We have received numerous reports from users about the closure of the c/android community. While we fully support the original community owners’ decision to move to another instance, it will eventually be necessary to open up the community on Lemmy.world. The beauty of the fediverse is that multiple communities on the same subject can exist in different instances. However, if you can no longer moderate a community on Lemmy for any reason, it is important to pass it on to individuals who are willing and able to do so.
To ensure the best interests of our instance members, it is necessary to establish boundaries. Holding onto a community name cannot be a permanent arrangement. It’s important to consider our users’ ongoing interest in the community if they wish it to continue. While we acknowledge the objective of consolidating communities, current community members ultimately decide whether they wish to join the new community at lemdro.id.
To ensure a smooth transition, we will keep the community locked for another week, providing ample time to inform the active user base about the move to the new instance at https://lemmy.world/c/[email protected].
Then I’m not quite sure why you would expect centralization on an explicitly decentralized network of forums on the Fediverse.

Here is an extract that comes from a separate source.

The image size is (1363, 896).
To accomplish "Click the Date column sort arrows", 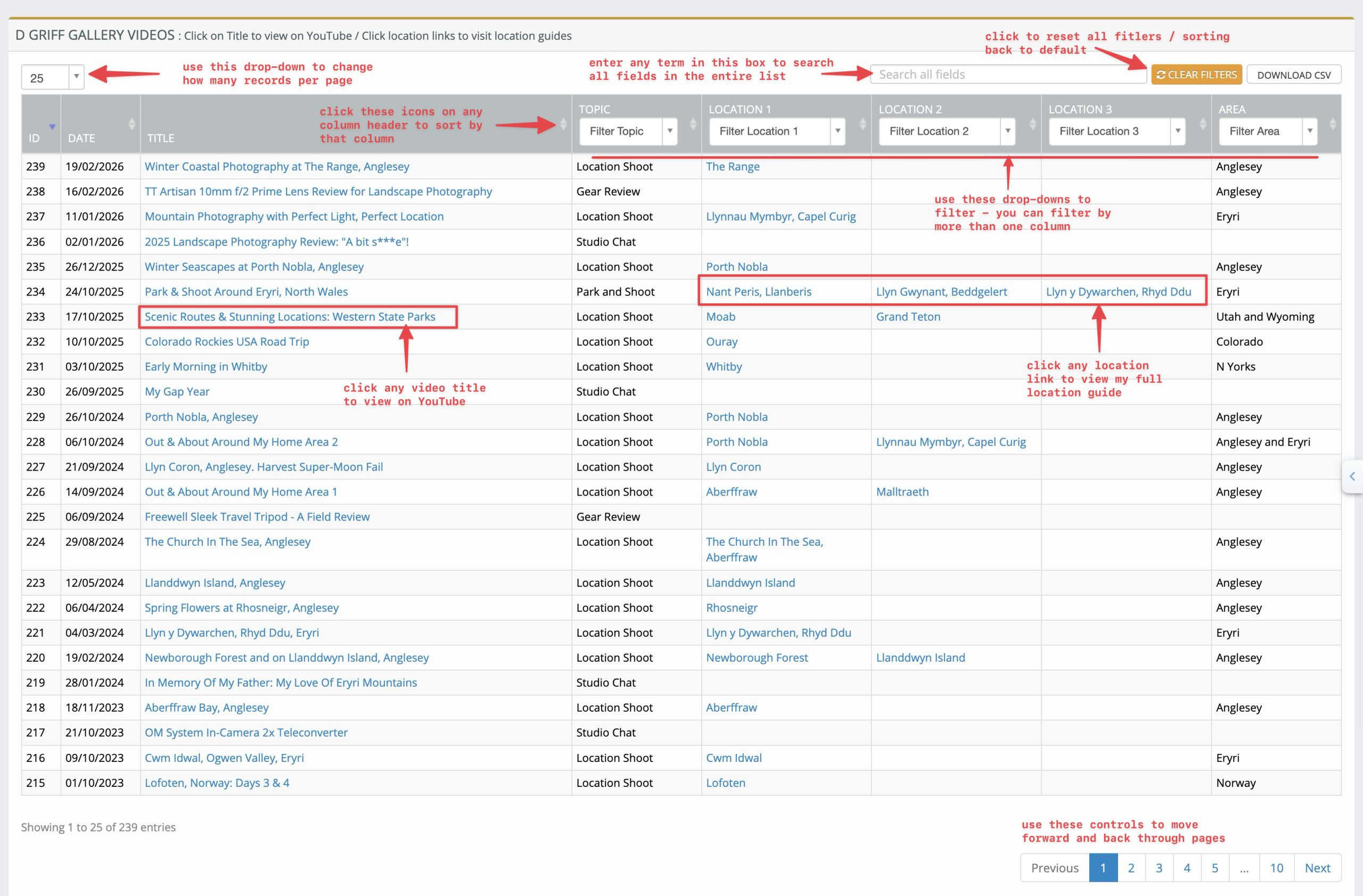I will 132,124.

i expect centralization in the way communities work, not in the way instances work. if you want to host a link aggregator, you’re building a platform to centralize discussion and content, if lemmy does not work towards that goal of uniting communities across instances, it will fail because no one wants to join 20 small communities to get the same information 20 times over in their feed. this is antithetical to the utility of a link aggregator forum like reddit or digg, and that’s what lemmy is trying to be.

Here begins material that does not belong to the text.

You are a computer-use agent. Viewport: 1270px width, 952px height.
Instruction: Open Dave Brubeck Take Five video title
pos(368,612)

Then would you like to go ask the good people at lemdro.id to close their Apple community and centralize it over here please?

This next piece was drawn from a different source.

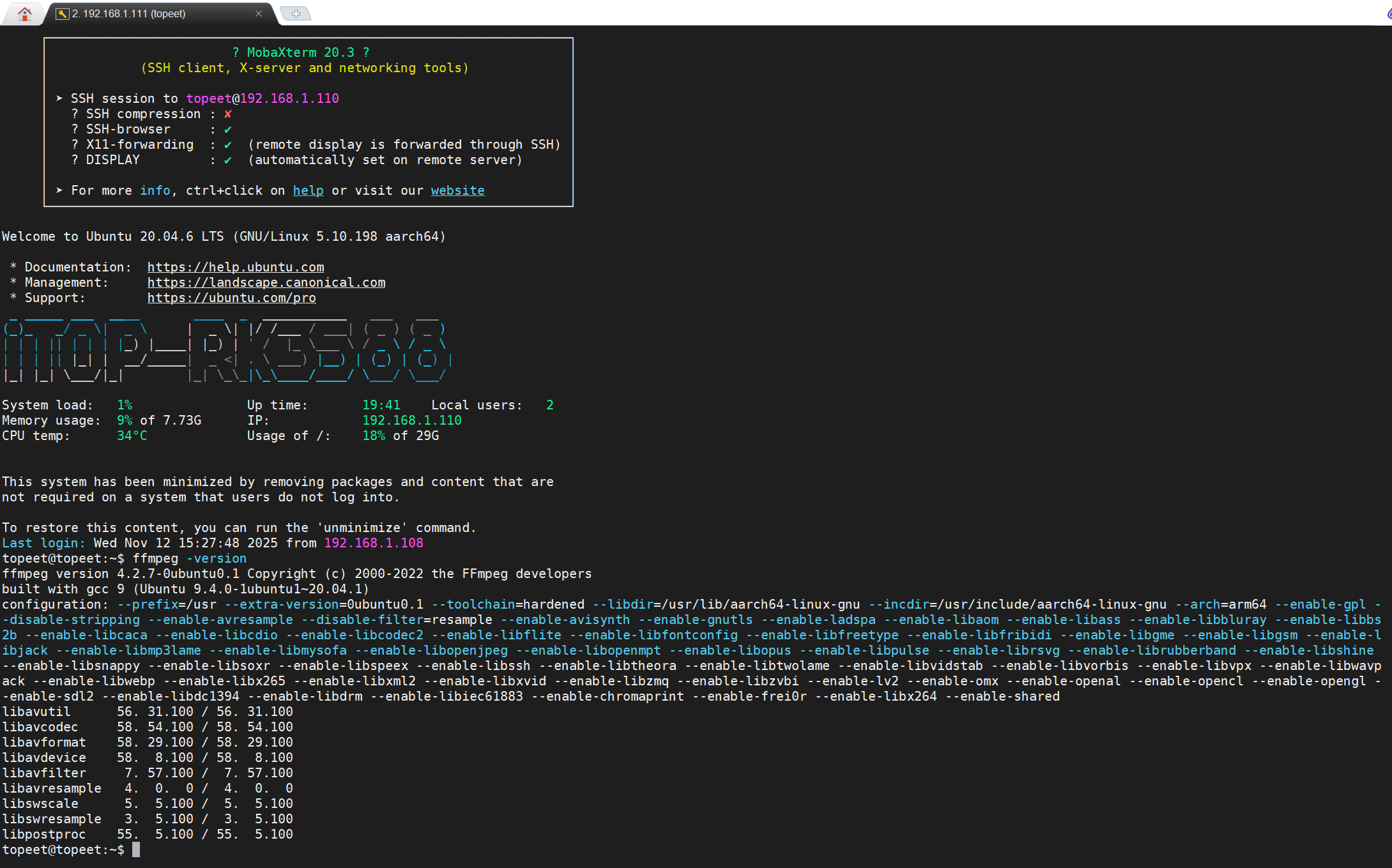
Task: Click the green IP value 192.168.1.110
Action: pyautogui.click(x=411, y=420)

It doesn’t make sense to me to do so, but if you want it, more power to you mate.
i don’t think you understand what centalizing communities but not the instances means. the communities need to exist within lemmy, not within the instance. tieing communities to instances means for a given community there are dozens of copies, none of witch are integrated unless the users use a crossposting feature that no one understands and doesn’t make any sense from a moderation standpoint. users and communities need to be unattached to an instance so they can become less isolated from the people who want to be apart of that community but use a specific instance for whatever reason.